Hesabım
    Kabus Gecesi
    BEYAZPERDE ELEŞTİRİSİ
    2,5
    Geçer
    Kabus Gecesi

    Korkutmayan Bir <b>Kabus Gecesi</b>

    Yazar: Sibel Maksudyan

    İki korku filminin gösterime gireceğini düşünüp, sevindiğimiz bir haftada, Argento'nun Rest (Card Player)'ini beğenmediğimiz yetmezmiş gibi, oldukça kötü Kabus Gecesi yeni bir hayal kırıklığı daha yarattı.
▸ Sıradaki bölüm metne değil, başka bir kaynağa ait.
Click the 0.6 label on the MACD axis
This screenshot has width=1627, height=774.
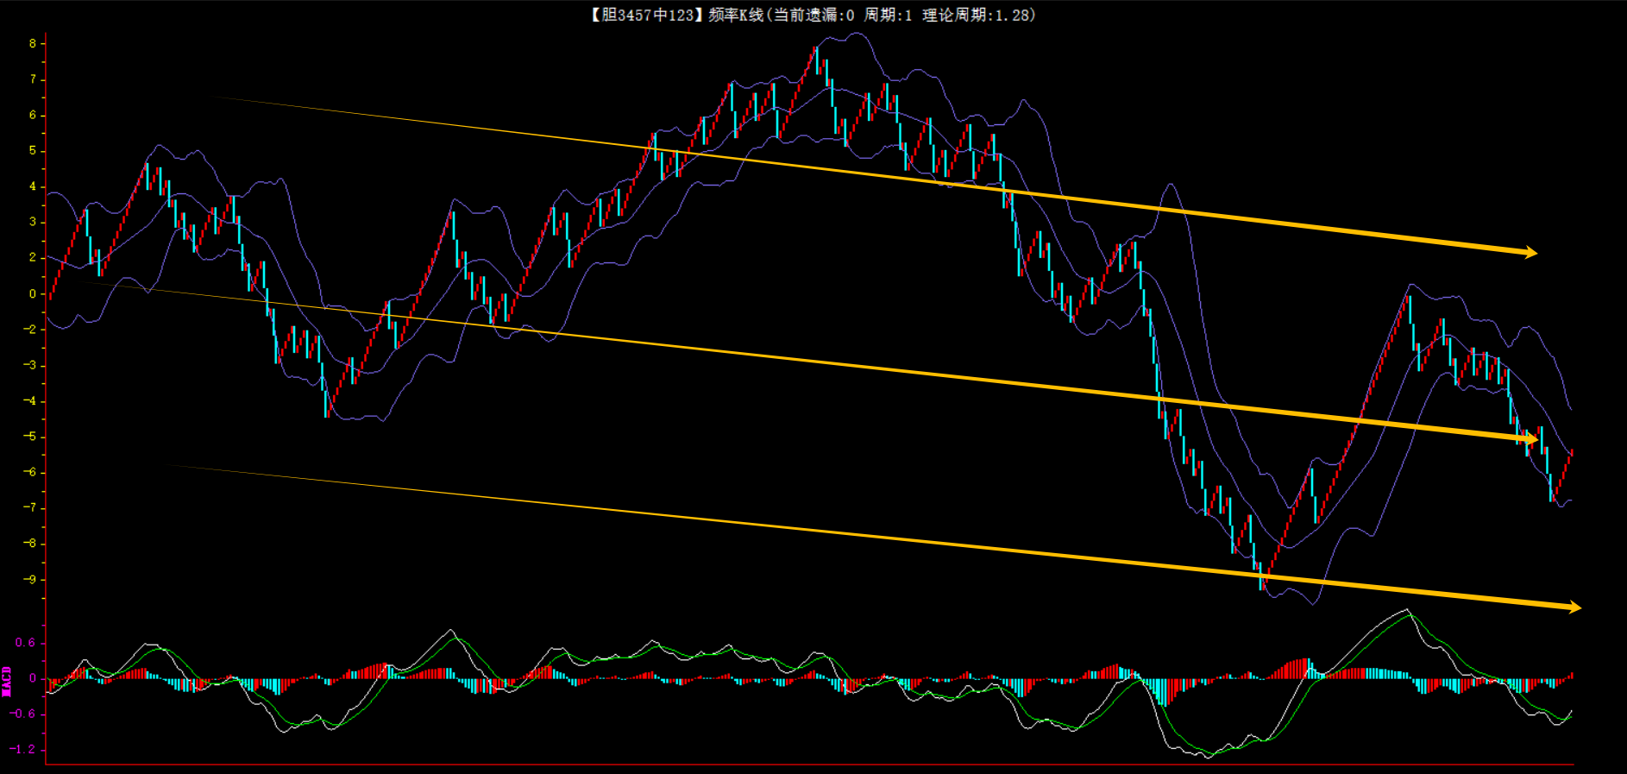click(25, 643)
    Film, hiç ummadıkları bir yerde ve zamanda, hiç ummadıkları garip bir yaratığın saldırısına uğrayan gençler mitinden hareket ediyor. Ancak umulmayanı çok kısa sürede yitirme handikapını yaşıyor. Hem karakterleri hem de seyirciyi çok çabuk bir şekilde Creeper'a alıştırıyor.

    Bu sebeple meraka ve bilinmeyeni keşfetmeye yer veremeyen film, sadece Creeper'ın 23 yılda bir dünyayı ziyaret eden, başarılı bir avcı olduğuna odaklanıyor. İlk birkaç kişiyi avlaması üzerine garip, farklı bir şeyler olacağı umudunu taşısak da aslında olan biten bir şey yok. Sadece Creeper'ın insan vücudu parçalarını toplayıp, kendine monte etme fantazisi var.
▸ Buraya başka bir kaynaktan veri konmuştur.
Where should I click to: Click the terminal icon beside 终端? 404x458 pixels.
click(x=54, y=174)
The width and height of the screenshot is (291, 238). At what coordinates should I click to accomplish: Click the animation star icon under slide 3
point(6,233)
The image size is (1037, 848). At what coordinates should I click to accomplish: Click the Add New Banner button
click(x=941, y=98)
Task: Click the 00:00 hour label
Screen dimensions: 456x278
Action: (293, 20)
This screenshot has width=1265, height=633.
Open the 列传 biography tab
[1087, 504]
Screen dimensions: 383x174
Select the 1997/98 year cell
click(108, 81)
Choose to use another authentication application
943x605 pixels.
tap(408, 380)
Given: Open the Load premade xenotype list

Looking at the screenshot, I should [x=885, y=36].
    Fantazi üzerine daha çok gidilip, insanın bütün olma, bütün olarak kalma arzusu göz önünde bulundurulsa, belki daha korkutucu olarak addedilebilecek yaratık, bu düşünceler olmaksızın, tek başına büyük bir korku yaratamıyor. Bir yerden sonra, bir sonraki kurbanın kim olacağı ve hangi parçasını kaybedeceğinden başka önemli bir şey kalmıyor.

    Bu altyapısız korku ve aynen tekrar eden ölümler de filmin içine girmeye ve heyecanı yüksek seviyede tutmaya engel teşkil ediyor. Hâl böyle olunca, korku filmlerinde çoğunlukla yapılmaması gerekenlerden biri olan karakterlerle ilgilenme tuzağına düşüyorsunuz.

    Liseli erkek basketbolcular, garip bir biçimde eşcinselliğe takmış durumdalar. Hepsinde homofobi mevcut. Birbirlerini sanki bu aşağılık bir durummuş gibi suçlayıp dururken, sürekli üst bedenleri çıplak dolaşıp, hep beraber işemeye gitmekteler. Aralarındaki eşcinsellik göndermelerine anlam vermek pek mümkün değil gibi.

    Suçlayıcıların başını ise filmin önemli karakterlerinden olan Scott Braddock çekiyor. Kendini fazlaca zeki zanneden Scott, otobüste dehşet sırasında inatla iyi fikirler ürettiği iddiasında. Creeper bir süreliğine ortalarda görünmeyince hemen otobüsten dışarı çıkmayı teklif ediyor. Sanki çıkınca ona yem olmayacaklarmış gibi. Yahut yaratığın bazılarını kendine yem seçtiği teorisinden hareket edip, yem olmayacakların gönül rahatlığıyla kaçıp gidebileceğini savunuyor.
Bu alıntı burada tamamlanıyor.